I am sitting on a plane to Colorado as I write this post. This is a plane that has departed after a long day of crying and saying goodbyes, after the most amazing three weeks of my life, after the last summer of my college career. Summer of 2018 has come and gone, coursing and meandering in a way that only comes after you've truly opened yourself to the experience of life. As I am typing this, my heart is unbearably heavy, because it is filled with gratitude, and love, and light, and wonder.

As a college student I have been told by nearly everyone that the internship I end up doing for the summer of my Junior year will pretty much determine the direction of my career. The natural assumption is that I would finally stop pursuing my beloved barely-above-minimum-wage research gigs and finally apply for an internship at a big tech company. It's time to get real now, Tammy. Time to start thinking about the future, your future. Of course, as you may have guessed, I did not follow this piece of well-meaning advice.

Instead, I eventually took a position as a coordinator for AI4ALL, a national nonprofit started by FeiFei Li and Olga Russakovsky at Stanford and Princeton respectively, which aims to increase diversity in the field of Artificial Intelligence through the education of underrepresented minorities. Desperate to obtain a research position with Professor Saenko, the lead for this initiative at my school, I applied. I had no idea how much I would be affected by the program, by the experience of teaching a subject I truly loved, but more importantly, by the people who have completely re-defined how I view the process of learning and research.

For three weeks, I and three other college students taught 25 high school girls the fundamentals of AI and Machine Learning, an ambitious task for which both my colleagues and students rose to the challenge in the most spectacular of ways. There is nothing more inspiring than watching a group of smart, curious young girls completely galvanized by the idea of programming their way to a better future. Watch a shy 16 year old transform into her truest, quirkiest self because of her trust in you and her trust in herself, and you will never be the same again. Every time I looked out at their faces, I remembered exactly how it was to be 16: soft, directionless, and full of hope. In many ways I still feel 16. I still feel eternally young, perpetually confused because somehow I was chosen to appear in a world that seemed impossibly big. An interesting phenomenon that happens, however, is that the size of the world appears to shrink proportionally every time you make a genuine connection with someone else.

I don't remember exactly when, but at some point this program became something so much more than just learning about programming and AI. It became about the people and the community you could build when you put a bunch of people who shared the same passions and interests together. (I have a sneaking suspicion that this may have something to do with the fact that we were all girls.) The true moments of learning happened in lunchtime conversations, in playing silly little games to pass the time, in the seconds and minutes spent laboring over a piece of code together. You never feel it when it happens, but it's only when it's ending that you're hit with the force of a freight truck of how much the people with whom you have been spending almost 40 hours a week truly mean to you.

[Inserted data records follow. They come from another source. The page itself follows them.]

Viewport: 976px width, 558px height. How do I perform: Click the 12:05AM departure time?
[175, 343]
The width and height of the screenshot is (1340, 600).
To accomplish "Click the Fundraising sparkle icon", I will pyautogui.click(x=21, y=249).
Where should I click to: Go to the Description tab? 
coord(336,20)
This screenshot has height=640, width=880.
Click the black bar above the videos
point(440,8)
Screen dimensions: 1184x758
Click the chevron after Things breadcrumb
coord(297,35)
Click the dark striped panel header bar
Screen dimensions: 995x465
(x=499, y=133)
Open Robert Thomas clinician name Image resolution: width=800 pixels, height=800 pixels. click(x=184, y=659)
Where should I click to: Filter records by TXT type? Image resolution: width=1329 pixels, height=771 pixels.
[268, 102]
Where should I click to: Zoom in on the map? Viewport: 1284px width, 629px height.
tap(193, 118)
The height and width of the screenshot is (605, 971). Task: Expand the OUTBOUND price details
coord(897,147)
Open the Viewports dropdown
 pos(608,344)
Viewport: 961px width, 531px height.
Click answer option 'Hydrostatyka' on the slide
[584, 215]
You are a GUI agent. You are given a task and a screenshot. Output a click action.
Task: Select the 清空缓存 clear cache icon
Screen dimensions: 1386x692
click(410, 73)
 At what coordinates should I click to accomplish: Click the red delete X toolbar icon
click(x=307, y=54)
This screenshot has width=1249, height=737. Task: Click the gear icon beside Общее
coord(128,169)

This is a post dedicated to all of the girls who have inspired me. Thank you for showing me through all the hard work you have put into understanding a topic that might have seemed faraway and obscure, for your incredible kindness that encompasses everyone around you, for reminding me in just your existence alone that maybe, just maybe, there is hope for us all.

When somebody tells you that you have changed their lives, you will never look at yourself the same way again. Perhaps I needed this more than I realized (also probably why I cried more than I thought I would). I often compare life to calling into the void and waiting for some sort of an echo back. Today, and every day in the past three weeks, I have heard a call back. Perhaps we all need to be reminded that the stones we cast into the wild will eventually cause a ripple. It may be small, but it is absolutely, unequivocally and defiantly there.

Naturally, given the sappy and sentimental nature of this post, you can surmise that the goodbye was tearful and drawn out. Today was a day suffused with emotion, of gratitude on both ends, and also of reluctance to part from the friends who have become so dear in such a short amount of time. This is not goodbye forever, my friends, not by a long shot and I have never been more excited for the future.

In the end, what I would like to leave behind, is something that my Zen teacher told me earlier this week:

In order to save others, you must open yourself to having the others save you first.

So thank you, thank you for saving me.